A new earthquake brought more death and destruction to the same population already hit last 20th May in the North-Central region of Emilia Romagna, extending into Lombardy in the North.

At 9.03 am the earth trembled for 30 seconds, discharging the power stored in the depths of the earth with a magnitude of 5.8. This ‘twin’ shock was almost identical in intensity to the earthquake that hit only 9 days before and that had already thrown the region into a dramatic state of emergency.

But the shaking didn’t stop there. Between 12.56 and 13.00 three shocks in quick succession hit with intensities from 5.1 to 5.4. By evening there had been 100 aftershocks, and the still provisional but dramatic toll was of 16 victims, 1 missing, 350 wounded and thousands of evacuees.

Eleven of the victims were workers whose factories had just reopened on Monday. Some of the industrial buildings were entirely flattened, the structures crumbling like sand. The surviving workers looked upon their destroyed factories in a state of shock. “We are the engine of Italy. If our jobs crash under these factories, what will happen to us?” some of them said.

The region is one of the most productive in Italy, and for many of these small and medium enterprises to remain closed means to lose work contracts and clients forever. In the last week the fire brigades had gone through hundreds of inspections to allow factories to reopen and the population had been reacting with great resourcefulness. A special parmesan cheese sale had for example been organised on Sunday, to recover at least part of the money lost for all the cheese forms that had been smashed during the first earthquake.

“Many entrepreneurs told me ‘I cried for 5 minutes and then I started working again’,” said Maino Benatti, mayor of Mirandola, one of the small towns in the epicentre of this new earthquake. “It will be difficult now to convince people to go back into their houses, so we will have to set up tents for 25,000 people.”

The earthquake was felt  in all the central part of the Italian peninsula, down as far as Florence and Ancona, and in the whole of the North of Italy, including across the border in Austria. Buildings were damaged as far as Milan and Venice. Schools were evacuated in all the central-northern regions and 400 schools were inspected in Milan.

A 65 year-old-woman that had been buried under 4 floors for 12 hours was luckily extracted alive in the evening.

Fear was the overarching feeling accompanying the thousands of evacuees during the tenth night spent sleeping in the open. “My town is terrorised, as everybody else I think,” said Fernando Ferioli, mayor of Finale Emilia, the town at the epicentre of the earthquake of 9 days ago, who suffered another death in this new quake.

“Until 2003, we weren’t even on the seismic maps,” Mr Ferioli added. “We need a precise signal from the central state.
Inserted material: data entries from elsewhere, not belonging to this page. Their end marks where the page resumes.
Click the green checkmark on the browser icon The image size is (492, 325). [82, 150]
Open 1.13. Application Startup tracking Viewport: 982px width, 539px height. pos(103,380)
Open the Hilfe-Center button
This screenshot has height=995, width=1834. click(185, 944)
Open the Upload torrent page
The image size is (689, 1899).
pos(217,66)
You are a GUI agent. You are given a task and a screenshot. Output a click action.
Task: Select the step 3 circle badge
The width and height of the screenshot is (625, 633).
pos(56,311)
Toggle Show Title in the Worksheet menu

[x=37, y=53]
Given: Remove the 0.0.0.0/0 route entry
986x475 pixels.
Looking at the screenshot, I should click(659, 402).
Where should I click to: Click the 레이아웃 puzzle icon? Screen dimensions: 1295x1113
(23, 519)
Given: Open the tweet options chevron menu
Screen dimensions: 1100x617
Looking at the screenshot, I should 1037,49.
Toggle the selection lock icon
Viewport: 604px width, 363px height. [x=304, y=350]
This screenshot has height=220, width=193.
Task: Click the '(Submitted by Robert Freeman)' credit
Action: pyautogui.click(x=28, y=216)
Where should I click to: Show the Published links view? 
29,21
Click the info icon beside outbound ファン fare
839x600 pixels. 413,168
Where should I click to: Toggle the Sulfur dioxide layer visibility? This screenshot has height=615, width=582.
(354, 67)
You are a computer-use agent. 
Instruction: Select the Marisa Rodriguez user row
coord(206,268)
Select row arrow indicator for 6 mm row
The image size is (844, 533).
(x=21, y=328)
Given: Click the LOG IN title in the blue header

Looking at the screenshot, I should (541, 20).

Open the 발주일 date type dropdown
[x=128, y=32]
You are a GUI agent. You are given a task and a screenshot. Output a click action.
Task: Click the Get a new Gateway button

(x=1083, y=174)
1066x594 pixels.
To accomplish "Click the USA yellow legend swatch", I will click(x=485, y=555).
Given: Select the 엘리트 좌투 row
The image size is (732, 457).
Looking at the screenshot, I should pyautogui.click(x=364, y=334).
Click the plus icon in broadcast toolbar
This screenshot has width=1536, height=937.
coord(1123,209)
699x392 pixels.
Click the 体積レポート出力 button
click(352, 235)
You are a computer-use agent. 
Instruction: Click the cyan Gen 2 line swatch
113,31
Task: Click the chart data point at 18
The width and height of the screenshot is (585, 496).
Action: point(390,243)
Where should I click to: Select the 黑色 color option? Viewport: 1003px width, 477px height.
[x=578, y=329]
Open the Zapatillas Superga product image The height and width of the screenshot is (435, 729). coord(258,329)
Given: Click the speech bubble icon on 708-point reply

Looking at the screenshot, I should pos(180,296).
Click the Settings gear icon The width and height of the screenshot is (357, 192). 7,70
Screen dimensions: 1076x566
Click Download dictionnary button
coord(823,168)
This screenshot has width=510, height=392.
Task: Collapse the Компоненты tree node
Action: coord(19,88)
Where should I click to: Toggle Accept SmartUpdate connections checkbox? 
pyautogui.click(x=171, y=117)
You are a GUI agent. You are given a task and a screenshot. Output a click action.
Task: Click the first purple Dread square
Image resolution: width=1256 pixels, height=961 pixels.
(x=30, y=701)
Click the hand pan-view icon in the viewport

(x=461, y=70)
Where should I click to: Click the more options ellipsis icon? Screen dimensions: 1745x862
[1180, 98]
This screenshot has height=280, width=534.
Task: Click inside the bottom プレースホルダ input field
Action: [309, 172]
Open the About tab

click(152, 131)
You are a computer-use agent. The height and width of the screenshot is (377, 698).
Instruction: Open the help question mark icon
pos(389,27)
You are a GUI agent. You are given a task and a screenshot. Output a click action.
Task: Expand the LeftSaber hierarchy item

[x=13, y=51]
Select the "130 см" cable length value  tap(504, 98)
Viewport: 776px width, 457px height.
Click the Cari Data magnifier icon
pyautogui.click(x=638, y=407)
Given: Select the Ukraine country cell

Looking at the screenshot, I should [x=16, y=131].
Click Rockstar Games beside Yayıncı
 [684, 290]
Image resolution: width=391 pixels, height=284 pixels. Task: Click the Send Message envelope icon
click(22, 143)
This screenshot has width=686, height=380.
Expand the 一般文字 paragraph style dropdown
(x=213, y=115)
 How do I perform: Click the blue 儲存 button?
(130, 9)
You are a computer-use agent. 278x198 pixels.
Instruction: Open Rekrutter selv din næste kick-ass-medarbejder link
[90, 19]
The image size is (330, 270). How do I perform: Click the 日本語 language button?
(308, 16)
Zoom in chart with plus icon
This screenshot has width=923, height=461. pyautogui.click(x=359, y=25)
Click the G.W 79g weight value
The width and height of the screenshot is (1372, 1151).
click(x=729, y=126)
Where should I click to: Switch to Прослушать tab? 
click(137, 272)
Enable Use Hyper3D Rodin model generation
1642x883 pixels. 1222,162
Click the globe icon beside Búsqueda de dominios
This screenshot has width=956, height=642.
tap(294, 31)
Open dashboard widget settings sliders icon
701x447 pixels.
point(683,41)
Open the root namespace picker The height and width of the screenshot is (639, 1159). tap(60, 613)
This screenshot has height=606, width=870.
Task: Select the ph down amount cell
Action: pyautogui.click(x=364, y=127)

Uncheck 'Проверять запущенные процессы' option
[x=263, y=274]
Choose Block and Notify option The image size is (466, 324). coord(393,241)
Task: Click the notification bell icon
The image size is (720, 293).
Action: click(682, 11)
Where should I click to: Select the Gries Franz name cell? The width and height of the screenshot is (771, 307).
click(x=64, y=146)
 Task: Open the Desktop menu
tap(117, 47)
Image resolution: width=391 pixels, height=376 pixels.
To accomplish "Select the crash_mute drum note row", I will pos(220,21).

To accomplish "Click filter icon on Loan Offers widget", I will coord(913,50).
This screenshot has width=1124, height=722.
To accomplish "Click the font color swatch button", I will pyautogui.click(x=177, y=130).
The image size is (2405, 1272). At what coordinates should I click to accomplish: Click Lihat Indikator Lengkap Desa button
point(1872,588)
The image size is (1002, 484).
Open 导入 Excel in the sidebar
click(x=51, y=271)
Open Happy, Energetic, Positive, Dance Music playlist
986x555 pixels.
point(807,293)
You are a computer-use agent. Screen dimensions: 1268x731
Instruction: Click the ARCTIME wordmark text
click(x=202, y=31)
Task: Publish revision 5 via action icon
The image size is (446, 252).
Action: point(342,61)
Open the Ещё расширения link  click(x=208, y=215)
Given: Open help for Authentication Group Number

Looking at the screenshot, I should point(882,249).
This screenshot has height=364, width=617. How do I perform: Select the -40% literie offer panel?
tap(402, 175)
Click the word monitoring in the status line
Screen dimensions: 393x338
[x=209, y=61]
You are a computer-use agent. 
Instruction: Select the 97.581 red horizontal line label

We are strong. We want to reconstruct with our hands. We don’t need to be flooded by aid, what we need is tax exemption.”

Prime minister Mario Monti declared on Tuesday that the state will not leave the populations alone. However, strong worries have been mounting about a recent law by decree that he passed just a few days before the first earthquake hit Emilia Romagna. According to this new law, currently under discussion in Parliament, a drastic reduction in the responsibility of the central government was decided, limiting it to a maximum of 100 days. Afterwards, the reconstruction phase will have to be shouldered by the affected population, through local taxation by the regional government. Indeed, last week the central government declared the state of emergency for 60 days.

It is however difficult to foresee how long the emergency will last, as the seismic cluster is not giving any sign of abating. Since the first earthquake, there have been 800 aftershocks. According to seismologists, under this region runs the buried continuation of the Apennine Mountain chain and a front about 50 km long  is causing the current events. There is no telling for how long the current cluster of earthquakes and aftershocks will continue and whether other ‘twin’ shocks of the same intensity may hit again.